Kollaborative Kommunikation (KK), auch bekannt als Gewaltfreie Kommunikation , ist ein integriertes System von Konzepten und Fähigkeiten, das qualitativ hochwertige Beziehungen, ein positives Arbeitsumfeld und effektive Kommunikation fördert. Diese Studie untersuchte, ob ein KK- training für Führungskräfte die Qualität der Beziehungen und der Kommunikation innerhalb von Teams und zwischen Teams, die Effizienz und Effektivität der training sowie die Effektivität von Teams mit geschulten training verbesserte.

Ein umfassendes, sechsmonatiges training im Bereich Kommunikationskompetenz wurde 23 Führungskräften angeboten.
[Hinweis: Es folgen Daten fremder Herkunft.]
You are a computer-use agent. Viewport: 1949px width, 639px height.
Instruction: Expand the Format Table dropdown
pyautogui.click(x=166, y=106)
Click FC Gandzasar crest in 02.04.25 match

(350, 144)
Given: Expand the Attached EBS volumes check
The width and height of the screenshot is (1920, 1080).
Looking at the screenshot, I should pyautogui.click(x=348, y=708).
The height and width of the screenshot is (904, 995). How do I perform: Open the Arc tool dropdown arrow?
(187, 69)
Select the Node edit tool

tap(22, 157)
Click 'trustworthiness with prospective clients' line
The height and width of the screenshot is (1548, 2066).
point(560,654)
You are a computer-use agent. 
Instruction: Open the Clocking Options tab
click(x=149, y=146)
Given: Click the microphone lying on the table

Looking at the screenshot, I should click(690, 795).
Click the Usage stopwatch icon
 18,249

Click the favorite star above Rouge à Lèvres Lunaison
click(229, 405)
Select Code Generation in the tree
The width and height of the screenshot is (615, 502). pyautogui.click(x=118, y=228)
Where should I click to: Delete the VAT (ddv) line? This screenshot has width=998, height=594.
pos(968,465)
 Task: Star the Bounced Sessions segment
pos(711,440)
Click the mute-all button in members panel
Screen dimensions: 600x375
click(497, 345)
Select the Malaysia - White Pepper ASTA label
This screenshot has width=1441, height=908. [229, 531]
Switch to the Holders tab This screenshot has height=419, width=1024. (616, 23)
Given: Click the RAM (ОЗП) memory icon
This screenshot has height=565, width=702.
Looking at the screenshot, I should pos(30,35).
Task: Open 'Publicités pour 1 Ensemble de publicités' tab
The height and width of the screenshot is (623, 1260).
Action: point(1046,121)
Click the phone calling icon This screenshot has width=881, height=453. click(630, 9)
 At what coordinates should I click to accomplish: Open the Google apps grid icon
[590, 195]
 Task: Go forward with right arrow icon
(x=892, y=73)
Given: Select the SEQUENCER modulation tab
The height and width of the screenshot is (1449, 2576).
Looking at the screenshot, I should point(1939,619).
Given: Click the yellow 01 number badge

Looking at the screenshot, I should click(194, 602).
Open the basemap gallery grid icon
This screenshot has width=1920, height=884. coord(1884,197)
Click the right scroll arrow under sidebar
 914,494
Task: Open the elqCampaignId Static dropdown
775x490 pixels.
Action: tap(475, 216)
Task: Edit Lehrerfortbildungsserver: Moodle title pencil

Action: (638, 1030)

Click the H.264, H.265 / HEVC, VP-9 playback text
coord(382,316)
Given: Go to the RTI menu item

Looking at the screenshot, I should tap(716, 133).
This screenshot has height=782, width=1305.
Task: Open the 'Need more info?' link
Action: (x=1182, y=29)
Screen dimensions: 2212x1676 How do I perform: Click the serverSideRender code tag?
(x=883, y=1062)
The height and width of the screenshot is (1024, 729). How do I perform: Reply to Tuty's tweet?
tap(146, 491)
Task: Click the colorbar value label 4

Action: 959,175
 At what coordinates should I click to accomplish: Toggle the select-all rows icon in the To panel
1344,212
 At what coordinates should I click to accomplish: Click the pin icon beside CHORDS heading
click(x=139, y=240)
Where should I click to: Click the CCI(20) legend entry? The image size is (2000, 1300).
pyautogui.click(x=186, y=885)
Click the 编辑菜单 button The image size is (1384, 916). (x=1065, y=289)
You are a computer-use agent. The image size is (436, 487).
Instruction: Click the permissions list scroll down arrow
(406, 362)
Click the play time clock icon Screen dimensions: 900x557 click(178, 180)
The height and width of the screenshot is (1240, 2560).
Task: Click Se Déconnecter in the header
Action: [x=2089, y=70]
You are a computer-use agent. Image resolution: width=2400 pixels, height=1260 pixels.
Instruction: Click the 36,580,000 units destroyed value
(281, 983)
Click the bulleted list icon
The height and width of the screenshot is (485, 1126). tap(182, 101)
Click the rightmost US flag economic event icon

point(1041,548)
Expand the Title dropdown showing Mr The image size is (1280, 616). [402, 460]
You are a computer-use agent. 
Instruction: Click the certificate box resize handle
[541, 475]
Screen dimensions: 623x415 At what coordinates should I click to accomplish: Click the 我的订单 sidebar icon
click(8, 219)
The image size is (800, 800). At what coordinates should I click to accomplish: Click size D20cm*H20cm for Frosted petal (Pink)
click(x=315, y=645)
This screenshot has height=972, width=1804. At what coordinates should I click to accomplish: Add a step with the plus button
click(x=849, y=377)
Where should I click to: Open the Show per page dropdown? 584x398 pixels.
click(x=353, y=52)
Quantitative Daten zu den Wahrnehmungen der Führungskräfte hinsichtlich des Arbeitsumfelds, der Qualität zwischenmenschlicher Interaktionen und der Effektivität der Kommunikation wurden vor, während und nach dem training erhoben. Sieben Monate nach Abschluss training training wurden halbstrukturierte Interviews mit den Führungskräften geführt training um qualitative Informationen über die Art der von ihnen beobachteten langfristigen Vorteile des training zu gewinnen. Die Ergebnisse zeigten statistisch signifikante Veränderungen bei 31 der 33 quantitativen Messgrößen. Die Führungskräfte berichteten von deutlich effizienteren Gesprächen und Meetings. Schätzungen der Auswirkungen dieser höheren Effizienz ergaben eine Amortisationszeit für das Unternehmen von voraussichtlich 2 bis 10 Monaten für alle Kosten.

Die qualitativen Ergebnisse zeigten, dass Führungskräfte den Einfluss des CC- training auf ihre Fähigkeit schätzten, klar zu kommunizieren, lösungsorientierte Anfragen zu stellen, die Perspektive anderer zu verstehen, offen und direkt zu sprechen, Konflikte im Team zu schlichten und effektive Meetings zu moderieren. Auch Vertrauen, Engagement und andere Faktoren der Arbeitskultur verbesserten sich.